Appellant, George P. Miller, Jr., was charged by indictment of murder while in perpetration of robbery, and of murder in second degree and there was a verdict of guilty as to murder while in perpetration of robbery and appellant was sentenced to life imprisonment. He appeals.
Affirmed.
Richard Lineback, of Greenfield, Benadum Cecil, and Fredrick F. McClellan, of Muncie, for appellant.
Edwin K. Steers, Attorney General, and Carl Humble, Deputy Attorney General, for appellee.
An indictment in two counts was returned against the appellant. The first charged murder in the perpetration of a robbery; the second charged murder in the second degree. A separate trial resulted in a verdict of guilty as charged in count one, and the appellant was thereupon sentenced to imprisonment for life.
The error assigned is the overruling of appellant's motion for new trial. The only ground assigned in said motion and not waived is the alleged misconduct of the jury.
It is made to appear that during the lunch hour, approximately two hours before the jury retired to deliberate upon their verdict, three of the jurors went to the Hancock County jail and were escorted through the jail and were in the presence of the appellant, the three other men indicted with him, and other prisoners, and were close enough to said prisoners to hear any remarks that were made by said prisoners; that said three jurors observed the appellant at that time and also observed the three who were indicted with him, and particularly one Nick Csire who had that morning testified against the appellant, and said jurors were close enough to said Nick Csire to hear any remarks he could have made to the other prisoners at the time the jurors were going through said jail.

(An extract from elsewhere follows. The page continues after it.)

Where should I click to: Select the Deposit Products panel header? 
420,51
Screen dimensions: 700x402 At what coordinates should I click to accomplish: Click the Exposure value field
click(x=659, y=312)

It will be observed that it is not asserted that any remarks of any kind were made by anyone in the presence or hearing of said jurors, nor is there any allegation or statement of any other fact which would indicate that the appellant was in any way actually harmed by the matter of which he complains. But we need not concern ourselves with the sufficiency of the showing in that regard. The appellant saw the jurors in the jail two hours before the jury retired to deliberate, yet did nothing to bring the facts to the attention of the trial court. No objection was made before the jury retired, and no opportunity was afforded the trial court to remedy the situation by an instruction or, if need be, by withdrawing the submission.
As said by Judge Mitchell in Coleman v. The State (1887), 111 Ind. 563, 13 N.E. 100:
"The authorities uniformly declare the rule to be that, except as to matters involving the jurisdiction of the court over the subject-matter, if a party have knowledge of a matter which will frustrate the trial in the end, he must avail himself of the earliest opportunity to arrest the proceeding or he will be deemed to have waived his right to object when the end is reached. He will not be permitted to go on without objection, taking his chances of ultimate success, and afterwards go back and impeach the trial in case he is disappointed at the result."
The same rule has been announced in many of our decided cases. See Ewbank's Indiana Criminal Law, 2nd Ed., §§ 679, 680, and cases therein cited.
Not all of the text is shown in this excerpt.